What is expected
Set down precisely the lines from the line with "The width and" through the end of the material, inclusive, and no pictures.

Excerpted records
----

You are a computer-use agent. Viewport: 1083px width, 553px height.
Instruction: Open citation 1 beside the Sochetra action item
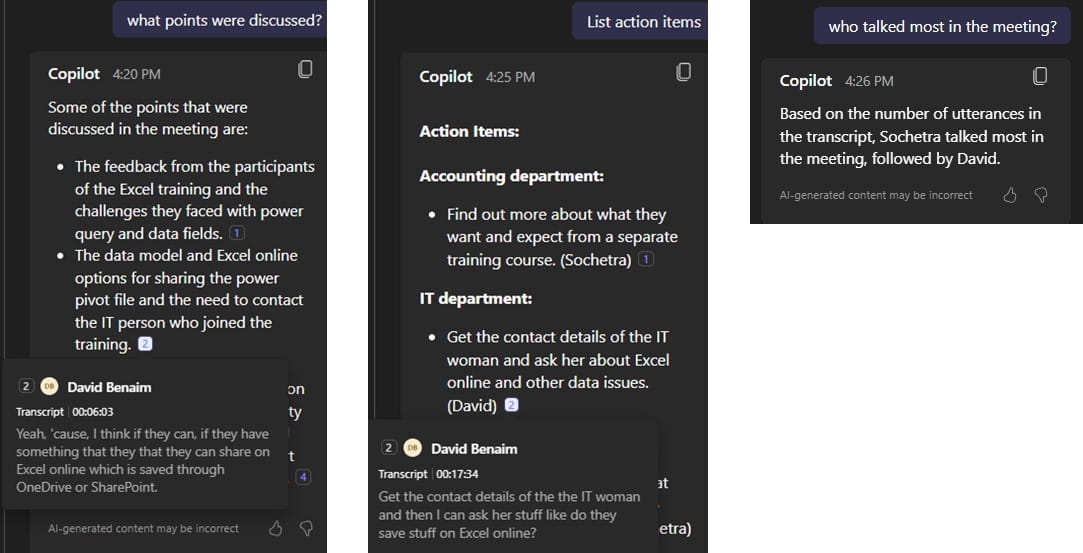point(646,260)
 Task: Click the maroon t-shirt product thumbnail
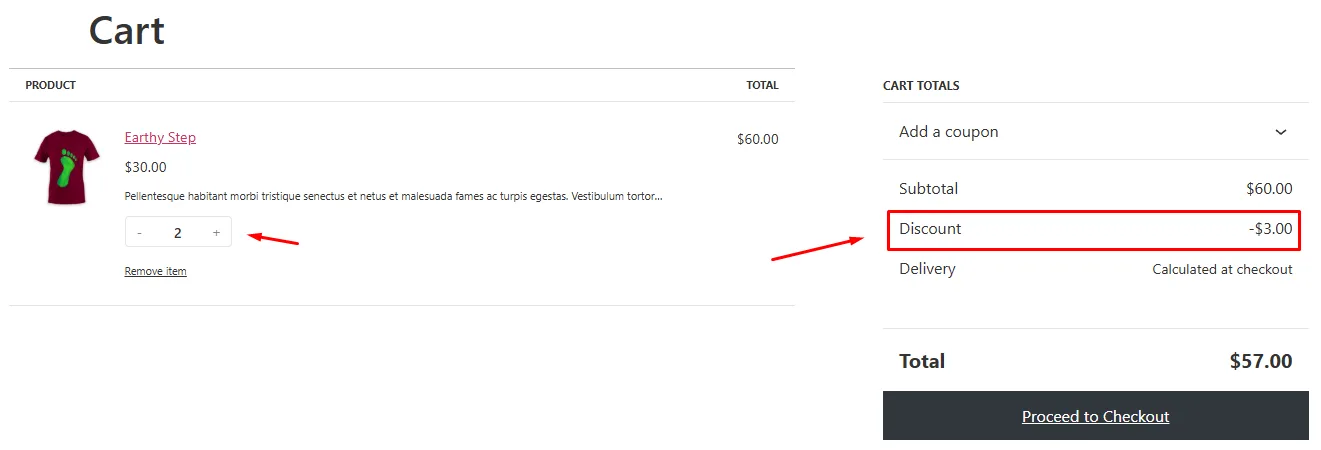click(67, 167)
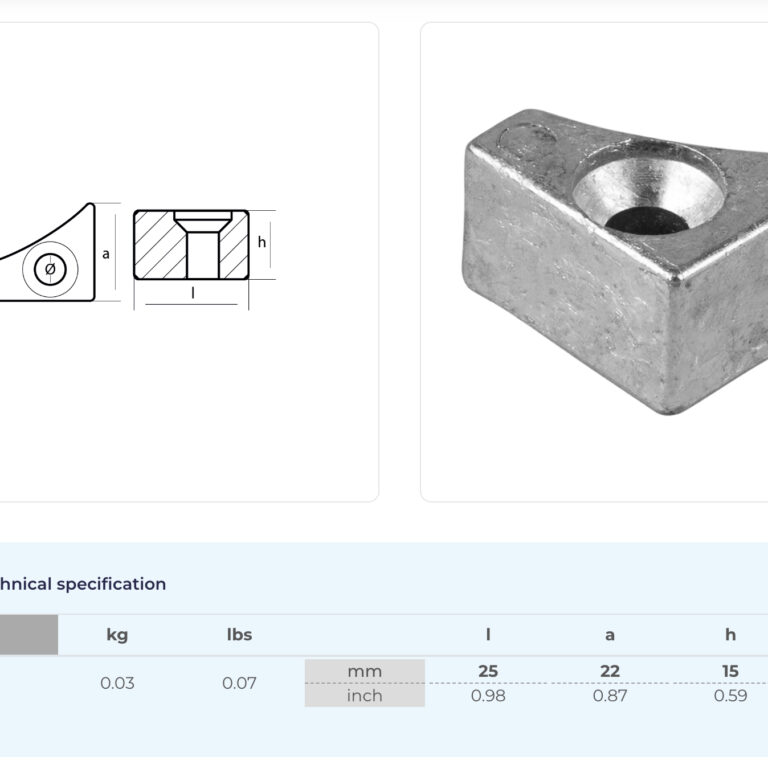Click the 0.59 inch height value
Image resolution: width=768 pixels, height=768 pixels.
coord(730,695)
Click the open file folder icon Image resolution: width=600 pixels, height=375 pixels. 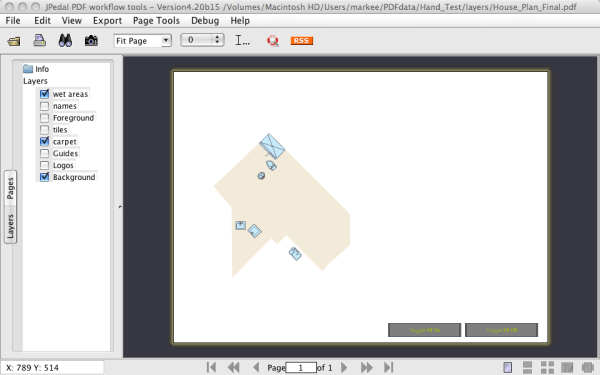pos(14,41)
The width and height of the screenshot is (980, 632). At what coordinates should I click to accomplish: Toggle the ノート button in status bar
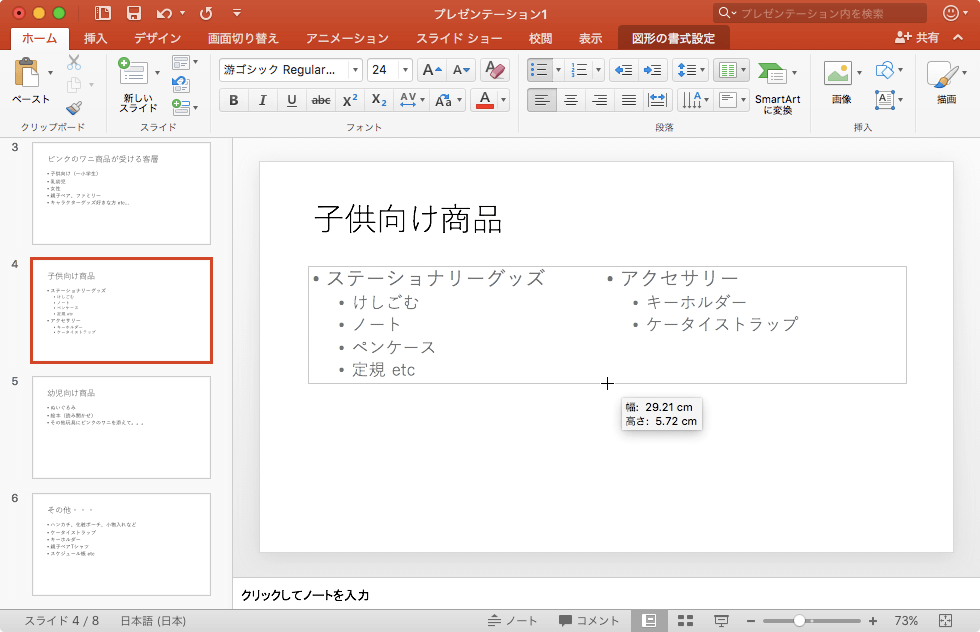512,621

----

Solution for this task
The width and height of the screenshot is (980, 632). At what coordinates should I click to accomplish: Toggle the ノート button in status bar
512,621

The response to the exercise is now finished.